# Cant maintain humidity! Help..



## Progrmor (Apr 1, 2014)

I got a serious problem.. The humidity wont go over 60% in my tegus cage. I live in Sweden so its really dry here, thats the main problem. But I also got a 160W Raptisun that removes most of the humidity probably.

I take a big bottle of water and pour it in the substrate till its soaked! And it raises it to about 30% for 1 hour. I got two big containers of water in there. Forrest moss in one of the hides that i mist 3 times a day. Mist the whole cage twice a day.¨And still wont get over 30%. I got two vent holes, so I cant really cover the tank any more.

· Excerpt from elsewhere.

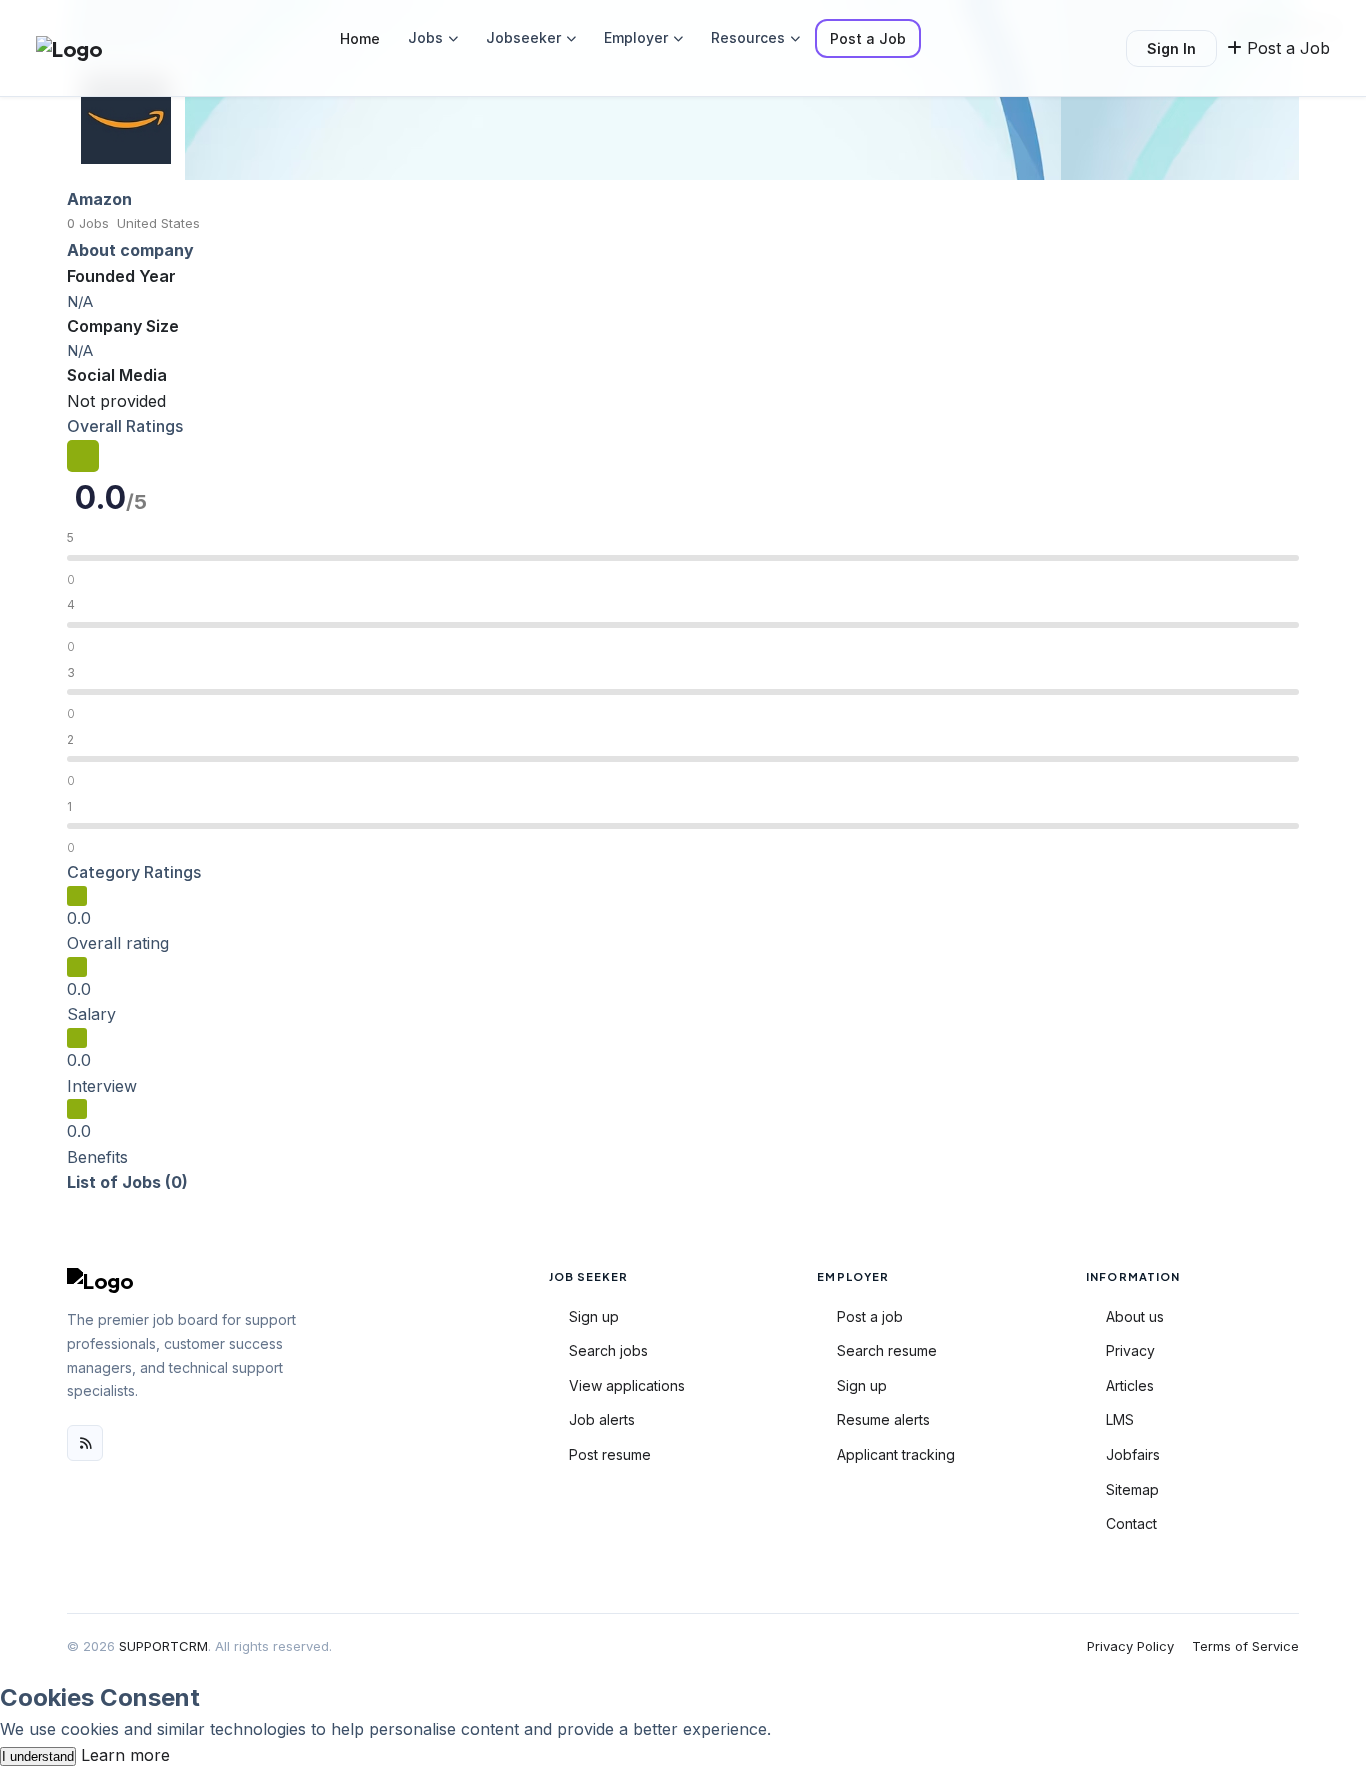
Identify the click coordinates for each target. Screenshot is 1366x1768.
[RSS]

Does anyone have a suggestion on what to do?? Can she survive during these conditions? I do bath her daily to maybe help her shed.


----------



## Bubblz Calhoun (Apr 1, 2014)

_Pics of your enclosure would help, also the type of substrate you use, how much, humidity gauge and where it's placed makes a big difference._


----------



## Matt Lesh (Aug 5, 2014)

If your tegu tank is large enough, you can look into purchasing the type of misters they use at the grocery stores to mist the vegetables and install that... also if you have too much ventilation it will be a pain to keep humidity up. Please upload pics of tank.


----------